Les deux épigraphes qui ouvrent le roman en annoncent les deux principaux leitmotive et en donnent aussi la clef : la première citation empruntée à la Fille du Capitaine de Pouchkine reprend l’image de la tempête de neige comprise, au propre et au figuré, comme le déchaînement des forces élémentaires, celles de l’hiver russe et celles de la révolte russe, de la « russkaya smuta » dont la révolution et la guerre civile en cet hiver 1918 sont avec toute leur sauvagerie une nouvelle expression ; la seconde, tirée de l’Apocalypse de saint Jean, confère aux tragiques événements relatés dans le roman et vécus par Boulgakov et les siens une dimension qui dépasse et sublime la souffrance collective et personnelle, et achève le roman sur une note apaisée.

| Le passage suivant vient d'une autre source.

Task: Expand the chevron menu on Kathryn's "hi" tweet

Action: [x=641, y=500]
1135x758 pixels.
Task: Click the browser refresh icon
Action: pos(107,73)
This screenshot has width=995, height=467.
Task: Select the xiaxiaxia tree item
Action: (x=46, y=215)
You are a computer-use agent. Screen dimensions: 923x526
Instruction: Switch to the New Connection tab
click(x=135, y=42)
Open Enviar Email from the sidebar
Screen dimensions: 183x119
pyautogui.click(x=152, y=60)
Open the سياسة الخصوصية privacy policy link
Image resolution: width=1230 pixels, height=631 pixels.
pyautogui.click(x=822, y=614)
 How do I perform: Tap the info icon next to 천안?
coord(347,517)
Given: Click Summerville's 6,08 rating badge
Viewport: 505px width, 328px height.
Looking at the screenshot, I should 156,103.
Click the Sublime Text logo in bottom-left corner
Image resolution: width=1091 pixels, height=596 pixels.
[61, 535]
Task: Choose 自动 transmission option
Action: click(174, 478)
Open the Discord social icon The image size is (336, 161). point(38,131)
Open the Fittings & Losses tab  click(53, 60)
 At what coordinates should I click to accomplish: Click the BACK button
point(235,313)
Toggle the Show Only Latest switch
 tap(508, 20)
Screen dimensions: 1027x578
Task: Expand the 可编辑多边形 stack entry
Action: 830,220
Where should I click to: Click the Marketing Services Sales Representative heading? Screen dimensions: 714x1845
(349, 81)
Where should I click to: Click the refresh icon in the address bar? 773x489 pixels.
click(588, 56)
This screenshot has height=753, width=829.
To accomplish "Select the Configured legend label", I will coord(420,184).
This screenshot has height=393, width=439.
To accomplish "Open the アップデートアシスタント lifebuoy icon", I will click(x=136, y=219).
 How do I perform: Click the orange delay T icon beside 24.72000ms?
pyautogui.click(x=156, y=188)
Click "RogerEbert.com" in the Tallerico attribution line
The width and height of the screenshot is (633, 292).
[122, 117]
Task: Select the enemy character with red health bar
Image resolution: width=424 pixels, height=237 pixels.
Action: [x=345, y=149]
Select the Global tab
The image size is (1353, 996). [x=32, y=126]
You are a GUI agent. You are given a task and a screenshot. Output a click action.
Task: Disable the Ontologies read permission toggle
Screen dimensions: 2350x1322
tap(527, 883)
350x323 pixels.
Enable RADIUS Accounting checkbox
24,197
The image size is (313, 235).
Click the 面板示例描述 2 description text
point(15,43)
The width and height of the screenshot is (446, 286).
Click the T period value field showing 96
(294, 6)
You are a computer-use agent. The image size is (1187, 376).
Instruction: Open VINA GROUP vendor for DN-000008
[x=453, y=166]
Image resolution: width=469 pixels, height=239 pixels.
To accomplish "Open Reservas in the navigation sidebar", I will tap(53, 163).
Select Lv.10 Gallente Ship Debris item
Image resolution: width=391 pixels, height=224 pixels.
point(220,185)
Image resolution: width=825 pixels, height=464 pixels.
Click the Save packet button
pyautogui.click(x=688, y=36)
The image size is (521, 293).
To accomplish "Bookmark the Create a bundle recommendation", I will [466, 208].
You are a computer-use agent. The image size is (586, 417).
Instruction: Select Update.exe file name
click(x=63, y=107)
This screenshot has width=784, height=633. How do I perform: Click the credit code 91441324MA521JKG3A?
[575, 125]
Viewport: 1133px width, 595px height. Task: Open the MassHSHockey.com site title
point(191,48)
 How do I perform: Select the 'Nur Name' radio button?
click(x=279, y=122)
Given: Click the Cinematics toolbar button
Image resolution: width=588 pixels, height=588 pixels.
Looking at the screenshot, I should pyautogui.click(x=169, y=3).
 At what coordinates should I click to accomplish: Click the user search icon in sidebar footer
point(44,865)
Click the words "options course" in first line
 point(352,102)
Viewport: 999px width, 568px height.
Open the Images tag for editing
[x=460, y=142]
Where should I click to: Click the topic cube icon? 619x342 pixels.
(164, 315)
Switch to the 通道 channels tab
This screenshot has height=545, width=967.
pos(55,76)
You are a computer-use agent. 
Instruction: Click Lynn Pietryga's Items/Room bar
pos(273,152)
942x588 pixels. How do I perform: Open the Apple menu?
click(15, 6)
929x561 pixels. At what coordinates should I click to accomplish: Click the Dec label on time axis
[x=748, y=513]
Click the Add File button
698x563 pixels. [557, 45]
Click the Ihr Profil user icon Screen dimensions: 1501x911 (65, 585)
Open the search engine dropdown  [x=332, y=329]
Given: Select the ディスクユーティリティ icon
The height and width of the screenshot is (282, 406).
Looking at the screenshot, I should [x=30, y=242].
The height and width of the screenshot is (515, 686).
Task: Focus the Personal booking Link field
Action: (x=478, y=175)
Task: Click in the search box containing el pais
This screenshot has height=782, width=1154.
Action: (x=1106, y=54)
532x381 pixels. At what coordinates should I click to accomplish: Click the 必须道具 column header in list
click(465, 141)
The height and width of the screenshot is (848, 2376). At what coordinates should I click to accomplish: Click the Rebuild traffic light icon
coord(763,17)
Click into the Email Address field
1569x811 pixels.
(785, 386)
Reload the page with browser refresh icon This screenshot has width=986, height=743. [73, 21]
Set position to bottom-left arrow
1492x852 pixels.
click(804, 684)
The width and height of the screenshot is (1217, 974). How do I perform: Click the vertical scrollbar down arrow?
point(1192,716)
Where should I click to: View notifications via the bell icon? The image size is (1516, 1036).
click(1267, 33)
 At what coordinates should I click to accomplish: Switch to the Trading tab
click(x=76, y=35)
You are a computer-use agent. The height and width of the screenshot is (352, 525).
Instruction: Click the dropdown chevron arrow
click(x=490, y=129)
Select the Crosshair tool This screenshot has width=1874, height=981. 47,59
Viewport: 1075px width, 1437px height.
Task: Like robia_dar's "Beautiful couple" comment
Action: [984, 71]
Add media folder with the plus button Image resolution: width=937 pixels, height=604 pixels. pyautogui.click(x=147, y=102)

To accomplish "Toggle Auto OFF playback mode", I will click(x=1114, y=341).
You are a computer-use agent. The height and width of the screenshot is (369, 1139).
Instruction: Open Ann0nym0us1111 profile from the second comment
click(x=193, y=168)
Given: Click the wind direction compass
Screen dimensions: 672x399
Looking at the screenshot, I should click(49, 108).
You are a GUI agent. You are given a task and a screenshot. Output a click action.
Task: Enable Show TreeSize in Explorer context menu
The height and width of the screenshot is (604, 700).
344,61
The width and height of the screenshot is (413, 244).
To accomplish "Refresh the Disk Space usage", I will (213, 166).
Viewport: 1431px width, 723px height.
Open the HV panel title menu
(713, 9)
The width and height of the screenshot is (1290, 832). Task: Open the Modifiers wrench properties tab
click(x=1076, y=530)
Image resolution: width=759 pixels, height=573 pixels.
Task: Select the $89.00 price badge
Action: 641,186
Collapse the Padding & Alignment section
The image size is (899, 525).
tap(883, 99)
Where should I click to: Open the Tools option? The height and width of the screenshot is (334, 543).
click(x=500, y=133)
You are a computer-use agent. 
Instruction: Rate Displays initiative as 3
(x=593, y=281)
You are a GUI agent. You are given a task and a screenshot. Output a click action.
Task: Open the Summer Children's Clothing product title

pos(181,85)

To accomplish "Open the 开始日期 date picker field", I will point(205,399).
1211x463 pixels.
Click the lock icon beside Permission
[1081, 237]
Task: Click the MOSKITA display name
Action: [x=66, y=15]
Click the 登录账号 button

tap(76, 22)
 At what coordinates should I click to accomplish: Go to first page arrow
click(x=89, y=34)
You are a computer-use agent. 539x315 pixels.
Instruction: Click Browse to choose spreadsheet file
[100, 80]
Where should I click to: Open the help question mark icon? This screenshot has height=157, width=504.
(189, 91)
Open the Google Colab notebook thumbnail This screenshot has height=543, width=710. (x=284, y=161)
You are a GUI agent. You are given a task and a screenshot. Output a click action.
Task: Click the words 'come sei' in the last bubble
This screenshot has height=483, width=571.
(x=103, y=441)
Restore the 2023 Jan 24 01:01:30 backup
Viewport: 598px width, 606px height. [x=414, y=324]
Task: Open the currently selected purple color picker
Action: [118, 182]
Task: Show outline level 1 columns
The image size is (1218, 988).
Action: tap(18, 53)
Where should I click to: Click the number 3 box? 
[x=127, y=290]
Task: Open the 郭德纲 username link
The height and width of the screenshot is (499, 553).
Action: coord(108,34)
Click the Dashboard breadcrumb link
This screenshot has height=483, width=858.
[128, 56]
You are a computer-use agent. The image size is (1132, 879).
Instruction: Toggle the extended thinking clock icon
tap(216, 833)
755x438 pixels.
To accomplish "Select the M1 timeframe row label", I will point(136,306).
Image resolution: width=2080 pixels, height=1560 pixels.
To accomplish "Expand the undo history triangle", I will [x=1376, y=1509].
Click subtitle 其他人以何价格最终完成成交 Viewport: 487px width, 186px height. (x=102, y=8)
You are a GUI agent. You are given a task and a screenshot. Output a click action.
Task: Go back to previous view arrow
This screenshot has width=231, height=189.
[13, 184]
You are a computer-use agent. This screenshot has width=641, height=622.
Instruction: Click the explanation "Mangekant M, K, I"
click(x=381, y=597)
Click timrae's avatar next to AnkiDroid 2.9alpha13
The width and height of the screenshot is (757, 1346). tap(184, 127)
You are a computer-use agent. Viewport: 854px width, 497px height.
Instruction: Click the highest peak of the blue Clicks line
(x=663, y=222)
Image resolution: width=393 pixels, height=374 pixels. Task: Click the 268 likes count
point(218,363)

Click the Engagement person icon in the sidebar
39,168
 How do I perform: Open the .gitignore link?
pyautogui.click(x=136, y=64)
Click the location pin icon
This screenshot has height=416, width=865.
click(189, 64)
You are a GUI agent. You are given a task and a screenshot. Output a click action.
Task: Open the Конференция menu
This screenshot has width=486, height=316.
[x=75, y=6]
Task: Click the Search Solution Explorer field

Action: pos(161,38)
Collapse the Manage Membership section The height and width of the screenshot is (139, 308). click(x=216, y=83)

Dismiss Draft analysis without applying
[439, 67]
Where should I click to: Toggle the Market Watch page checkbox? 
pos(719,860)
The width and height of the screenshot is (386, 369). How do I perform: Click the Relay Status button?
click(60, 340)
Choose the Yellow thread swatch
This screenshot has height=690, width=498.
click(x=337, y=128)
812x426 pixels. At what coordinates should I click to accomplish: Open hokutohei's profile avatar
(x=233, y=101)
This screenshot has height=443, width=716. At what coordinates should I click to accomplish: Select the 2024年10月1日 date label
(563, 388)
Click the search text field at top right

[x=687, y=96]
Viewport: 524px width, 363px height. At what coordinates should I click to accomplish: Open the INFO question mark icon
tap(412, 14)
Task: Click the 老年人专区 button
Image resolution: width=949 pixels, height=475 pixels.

Chepik, lecteur attentif et méditatif du texte de Boulgakov, dont il a choisi les extraits à ses yeux les plus significatifs, présentés ici en trois langues dans une mise en page particulièrement recherchée et originale, s’est à son tour emparé de ces deux fils conducteurs ou leitmotive qui rythment le roman, et sa palette, réduite à quelques couleurs, reprend celle volontairement sobre de l’écrivain: le blanc de la neige qui tantôt cingle les sentinelles transies de froid et découragées, tantôt tourbillonne au–dessus des hordes ensauvagées, ou encore recouvre la ville meurtrie, comme les cadavres des gardes blancs, d’un linceul immaculé ; le gris des manteaux d’officiers sacrifiés et des uniformes des fragiles cadets défendant inutilement la Ville ; le noir des bonnets à glands, des ceinturons et des chevaux des terribles cavaliers de Petlioura ; le rouge du sang des porte-enseigne mutilés, des juifs massacrés, de la coupe versée par le Troisième Ange et du soleil se levant sur l’Ukraine-Armaggedon. Comme dans le roman, les images alternent les vues d’ensemble (panorama de Kiev s’éveillant dans le brouillard et le gel de janvier) et les gros plans (tache de sang s’écoulant d’un crâne fracassé), les scènes de désordre collectif (la foule rassemblée devant Sainte-Sophie dans l’attente du vainqueur Petlioura) et les évocations de la paix fragile du foyer des Tourbine (Elena la rousse buvant avec ses frères et ses soupirants à la santé du Tsar), les épisodes historiques et les visions oniriques, parfois même rassemblés en une seule composition comme à la page 65, car Chepik ne se veut pas illustrateur au sens traditionnel, mais re-créateur d’une œuvre qu’il a faite sienne et dont il épouse le style à la fois classique et expressionniste. Au point que,« l’on pourrait oser le paradoxe que ce sont les citations boulgakoviennes qui font office d’illustrations écrites » comme l’écrit Jacques Catteau dans sa brillante préface avant de conclure: « Chassez cette impression fallacieuse et dites-vous simplement que le superbe roman de Mikhaïl Boulgakov a reçu un nouvel éclairage et baigne dans une lumière amie qui n’est autre que celle de la dette, de l’hommage spontané et de l’offrande complice de la peinture à l’écriture ».